CERN Accelerating science

Adding new scheduling groups, smaller than exsiting ones

Dear all,

The quick question : what could be the potential issues to have a set of active scheduling groups much smaller than the others ?

This thread is to refresh/extend here a discussion started during the last EOS workshop, to get some more detailed information, and share the situation with other eos community members.

To explain it a bit more, we currently have 48 scheduling groups because we have maximum 48 disks on the storage nodes. We are about to add nodes with 60 disks JBODs, so we would need to add 12 additional groups. However, we have available only 3 of these servers, so that would be only 3 disks per new scheduling group (vs , which seems be a bit few in a replica-2 layout. However, more of this 60 disks nodes will be added later this year, but procurement will take some months.

During the discussion last month, it has been suggested to re-shuffle existing groups by draining disks, and move the to the new group. But this has some downsides for us :

  • the layout of our instance is completely orthogonal : /data01 volumes are all in default.0 groups, and so on, and this is very handy to manage, we would be happy if we can keep that
  • our instance is quite full (85 to 90%, this is why we need to add nodes), so removing disks from existing groups will make them even fuller
  • this takes time, either in terms of resource, but also in terms of delay before we can actually use the disks in the new groups (group balancing might not be performant enough to empty the current) and extend them enough to be better balanced.

In the past, we already extended from 24 disks scheduling groups to 48 disks, however we added them with a larger bunch of disks (between 6 and 10 I’d say)

Did some of you already had this situation ? Do you suggest to add immediately these 12 new groups in the current space, or better wait for the next nodes to be added to enable them at once with more disks (but we would need the space) ? Or still insist in moving around disks ? Or another strategy ?

Another additional question about disk addition : our procedure add disks using the script eosfstregister which allows to add the all the disks of a node with a simple command eosfstregister /data default:60 which places the disks in the correct scheduling groups with a generated uuid.

It is an old too which is still shipped with eos package, but it doesn’t seem to be maintained any more.
Is there any newer tool that some of you are using to add disks ? Or which procedure is the most used ?

Hi Franck,

What about adding the first 48 disks from the new machines to the existing groups and also create 12 more groups but disable them so that no placement happens on them.
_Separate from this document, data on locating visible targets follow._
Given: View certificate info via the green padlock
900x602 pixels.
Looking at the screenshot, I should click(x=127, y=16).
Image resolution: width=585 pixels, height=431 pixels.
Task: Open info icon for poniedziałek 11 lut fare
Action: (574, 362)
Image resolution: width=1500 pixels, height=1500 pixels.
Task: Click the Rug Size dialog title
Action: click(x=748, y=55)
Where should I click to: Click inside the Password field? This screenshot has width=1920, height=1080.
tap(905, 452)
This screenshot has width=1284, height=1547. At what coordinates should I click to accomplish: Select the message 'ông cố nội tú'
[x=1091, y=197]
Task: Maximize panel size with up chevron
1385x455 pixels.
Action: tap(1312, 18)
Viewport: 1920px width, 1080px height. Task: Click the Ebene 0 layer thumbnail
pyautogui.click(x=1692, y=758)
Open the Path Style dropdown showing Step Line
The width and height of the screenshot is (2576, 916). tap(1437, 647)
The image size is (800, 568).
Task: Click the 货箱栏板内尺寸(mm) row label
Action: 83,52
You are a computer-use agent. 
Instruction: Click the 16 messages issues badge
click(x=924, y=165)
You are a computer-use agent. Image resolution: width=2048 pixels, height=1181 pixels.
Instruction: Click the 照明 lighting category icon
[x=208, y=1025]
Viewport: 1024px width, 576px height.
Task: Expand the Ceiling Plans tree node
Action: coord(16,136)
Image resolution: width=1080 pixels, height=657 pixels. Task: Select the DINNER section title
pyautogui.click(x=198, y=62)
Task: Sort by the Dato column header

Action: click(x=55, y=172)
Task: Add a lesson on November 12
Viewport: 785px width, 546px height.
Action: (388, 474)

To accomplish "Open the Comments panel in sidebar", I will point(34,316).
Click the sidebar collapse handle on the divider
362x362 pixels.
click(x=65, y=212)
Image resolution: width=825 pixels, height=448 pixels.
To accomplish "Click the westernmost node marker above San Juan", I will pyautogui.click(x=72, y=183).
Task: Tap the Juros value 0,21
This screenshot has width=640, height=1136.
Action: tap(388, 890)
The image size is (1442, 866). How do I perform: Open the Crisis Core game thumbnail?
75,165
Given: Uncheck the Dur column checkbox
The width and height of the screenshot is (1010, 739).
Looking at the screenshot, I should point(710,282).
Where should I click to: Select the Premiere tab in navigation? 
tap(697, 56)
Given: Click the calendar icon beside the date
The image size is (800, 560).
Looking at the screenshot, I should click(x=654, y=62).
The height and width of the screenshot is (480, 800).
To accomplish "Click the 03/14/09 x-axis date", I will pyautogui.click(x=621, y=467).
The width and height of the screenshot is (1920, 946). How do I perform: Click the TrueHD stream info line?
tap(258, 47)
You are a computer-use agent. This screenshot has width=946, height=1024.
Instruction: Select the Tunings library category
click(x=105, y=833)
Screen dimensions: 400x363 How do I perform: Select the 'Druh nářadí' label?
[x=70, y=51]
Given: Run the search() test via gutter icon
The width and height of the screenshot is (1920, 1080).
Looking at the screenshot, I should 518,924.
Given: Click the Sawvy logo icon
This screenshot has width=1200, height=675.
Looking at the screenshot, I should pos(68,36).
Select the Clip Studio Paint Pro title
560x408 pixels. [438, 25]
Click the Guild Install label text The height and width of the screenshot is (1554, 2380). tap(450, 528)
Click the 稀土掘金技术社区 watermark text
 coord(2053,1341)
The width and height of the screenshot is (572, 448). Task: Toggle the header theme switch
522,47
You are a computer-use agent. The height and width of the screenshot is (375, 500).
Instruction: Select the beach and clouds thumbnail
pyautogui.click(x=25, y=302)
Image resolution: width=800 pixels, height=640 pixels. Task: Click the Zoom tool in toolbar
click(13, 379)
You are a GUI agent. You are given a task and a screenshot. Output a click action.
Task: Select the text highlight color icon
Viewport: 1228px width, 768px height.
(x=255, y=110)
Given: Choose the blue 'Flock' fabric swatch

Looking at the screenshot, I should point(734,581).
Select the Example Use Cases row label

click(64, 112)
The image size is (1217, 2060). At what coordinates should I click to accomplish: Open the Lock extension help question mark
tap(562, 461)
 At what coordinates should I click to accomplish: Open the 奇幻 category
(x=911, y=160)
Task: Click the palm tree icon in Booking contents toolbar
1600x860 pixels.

Once you have more nodes to add and have more disks in the last 12 groups then you can enable them. In this way you release the pressure of space on the first 48 groups (some balancing will be required here) with the tradeoff that you don’t use the full capacity of the newly added nodes until you consider you have enough disks in the last 12 groups.

For the moment eosfstregister is still the tool to use - though indeed it might need a refresh. If not, you can always use the eos fs add command directly.

Cheers,
Elvin

Hi Elvin,

Thank you for your reply.

Yes, we have been thinking of this. If I remember well, when adding first disks to a new subgroup, the group is disabled by default. So we could indeed just keep them disabled until we have an acceptable number of disks. If this is what you recommend to not have groups with only 3 disks, we will go for that.